### WHAT THE TASK REQUIRES
Check every line of the material below for the string "versichern", and return the ones that have it.

### SOURCE DATA

○ ○ ○ ○ ○

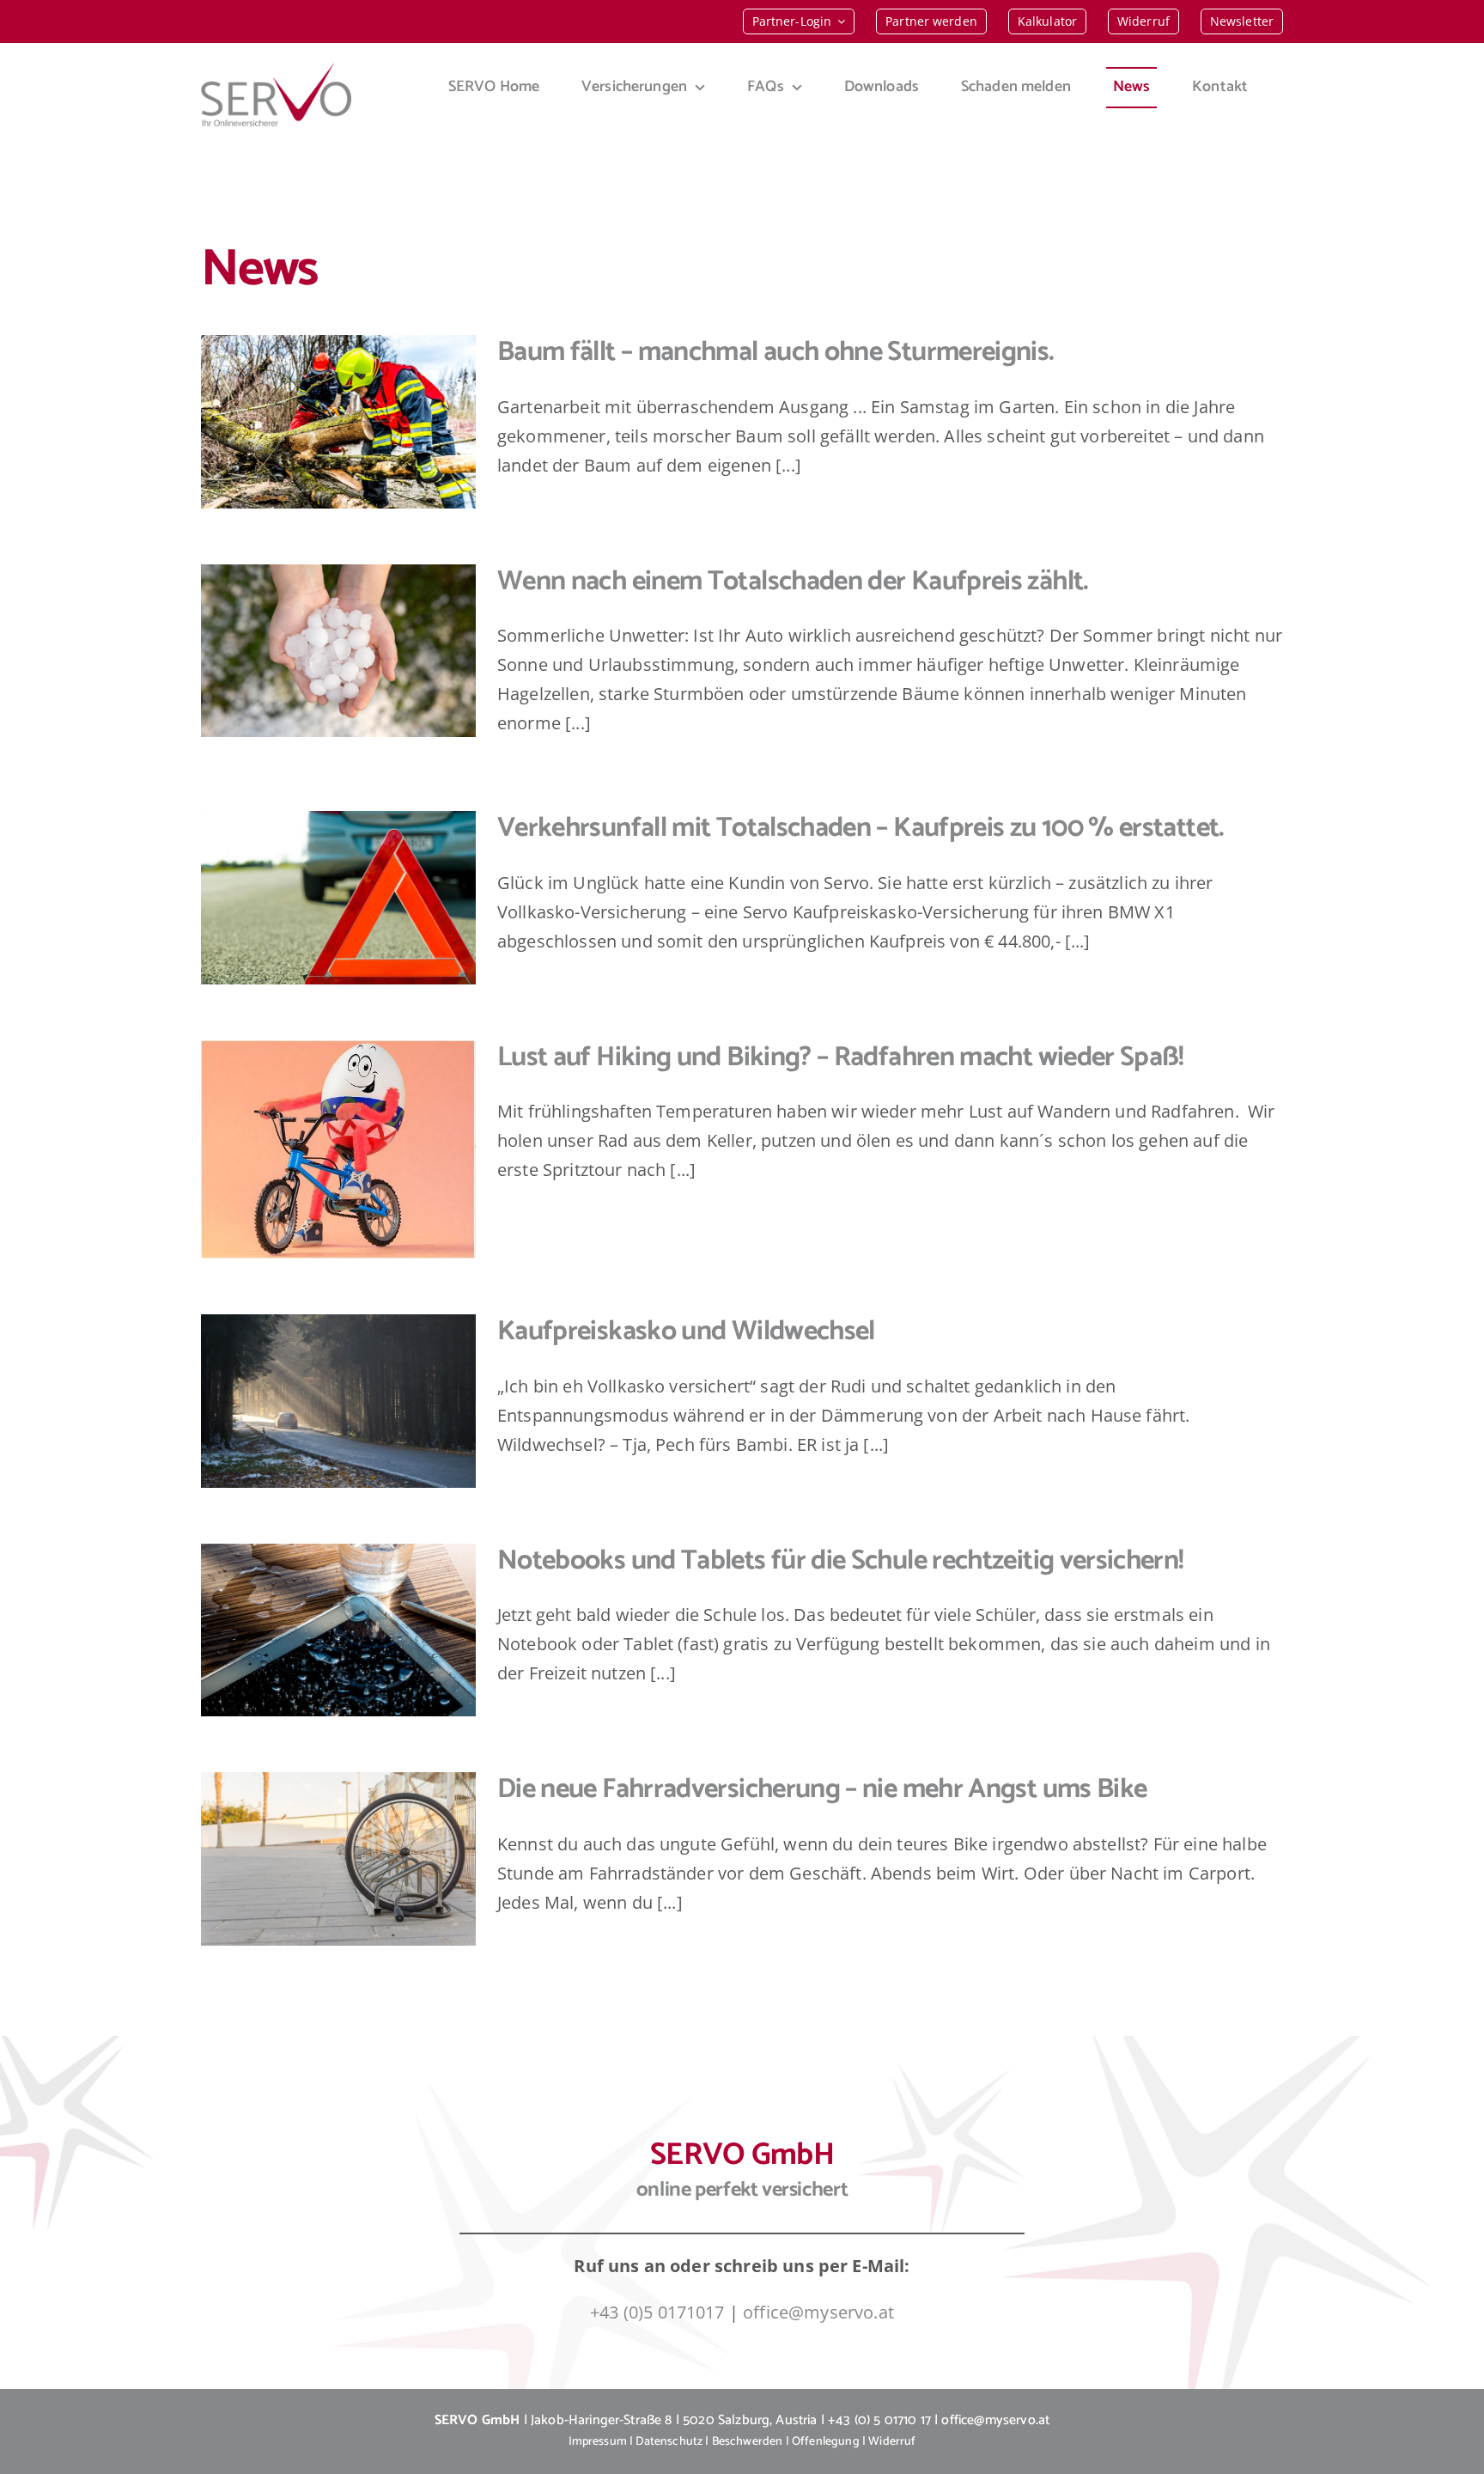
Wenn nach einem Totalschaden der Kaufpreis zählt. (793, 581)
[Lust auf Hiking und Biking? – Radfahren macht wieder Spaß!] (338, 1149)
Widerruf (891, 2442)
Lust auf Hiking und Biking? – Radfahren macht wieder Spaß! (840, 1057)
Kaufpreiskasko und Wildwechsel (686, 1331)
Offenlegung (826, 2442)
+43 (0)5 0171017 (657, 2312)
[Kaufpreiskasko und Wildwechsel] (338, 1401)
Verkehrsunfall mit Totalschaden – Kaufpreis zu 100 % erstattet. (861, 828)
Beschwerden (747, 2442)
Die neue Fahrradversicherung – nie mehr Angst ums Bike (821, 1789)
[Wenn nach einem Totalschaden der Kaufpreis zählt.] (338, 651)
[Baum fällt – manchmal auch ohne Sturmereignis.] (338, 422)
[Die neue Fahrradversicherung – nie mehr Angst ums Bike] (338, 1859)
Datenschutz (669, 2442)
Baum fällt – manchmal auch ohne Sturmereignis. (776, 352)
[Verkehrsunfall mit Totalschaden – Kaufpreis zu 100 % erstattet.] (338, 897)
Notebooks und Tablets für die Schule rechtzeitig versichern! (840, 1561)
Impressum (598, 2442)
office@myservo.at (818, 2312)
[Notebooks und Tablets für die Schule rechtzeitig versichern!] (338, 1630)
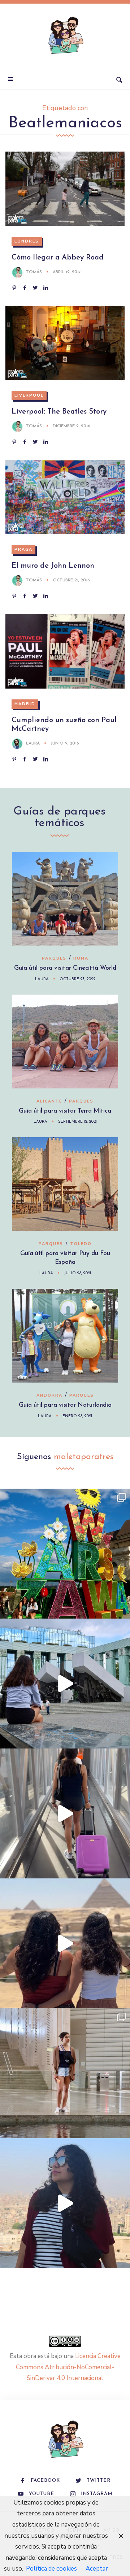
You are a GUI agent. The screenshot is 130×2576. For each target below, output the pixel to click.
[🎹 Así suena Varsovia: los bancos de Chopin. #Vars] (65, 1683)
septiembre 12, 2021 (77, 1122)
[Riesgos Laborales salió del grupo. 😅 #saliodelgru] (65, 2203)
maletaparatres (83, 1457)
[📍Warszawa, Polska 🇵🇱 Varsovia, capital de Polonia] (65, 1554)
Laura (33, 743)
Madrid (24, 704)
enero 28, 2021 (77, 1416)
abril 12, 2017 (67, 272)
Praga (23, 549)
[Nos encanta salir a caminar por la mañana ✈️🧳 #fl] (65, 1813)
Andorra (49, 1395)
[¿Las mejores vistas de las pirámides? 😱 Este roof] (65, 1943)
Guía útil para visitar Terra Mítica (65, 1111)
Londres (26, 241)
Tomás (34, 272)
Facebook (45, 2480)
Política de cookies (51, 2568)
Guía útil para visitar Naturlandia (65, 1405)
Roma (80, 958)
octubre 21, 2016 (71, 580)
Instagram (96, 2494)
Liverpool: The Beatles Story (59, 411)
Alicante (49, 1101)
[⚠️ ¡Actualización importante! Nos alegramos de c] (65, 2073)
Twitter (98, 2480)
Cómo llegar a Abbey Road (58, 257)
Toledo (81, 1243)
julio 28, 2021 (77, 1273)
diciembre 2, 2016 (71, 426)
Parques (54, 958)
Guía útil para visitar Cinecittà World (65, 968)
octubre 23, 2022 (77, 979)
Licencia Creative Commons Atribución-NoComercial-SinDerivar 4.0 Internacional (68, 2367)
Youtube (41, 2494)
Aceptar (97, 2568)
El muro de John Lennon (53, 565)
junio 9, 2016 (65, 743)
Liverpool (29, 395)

○ ○ ○ ○ ○

### ANSWER TO THE EXERCISE
Notebooks und Tablets für die Schule rechtzeitig versichern! (840, 1561)
[Notebooks und Tablets für die Schule rechtzeitig versichern!] (338, 1630)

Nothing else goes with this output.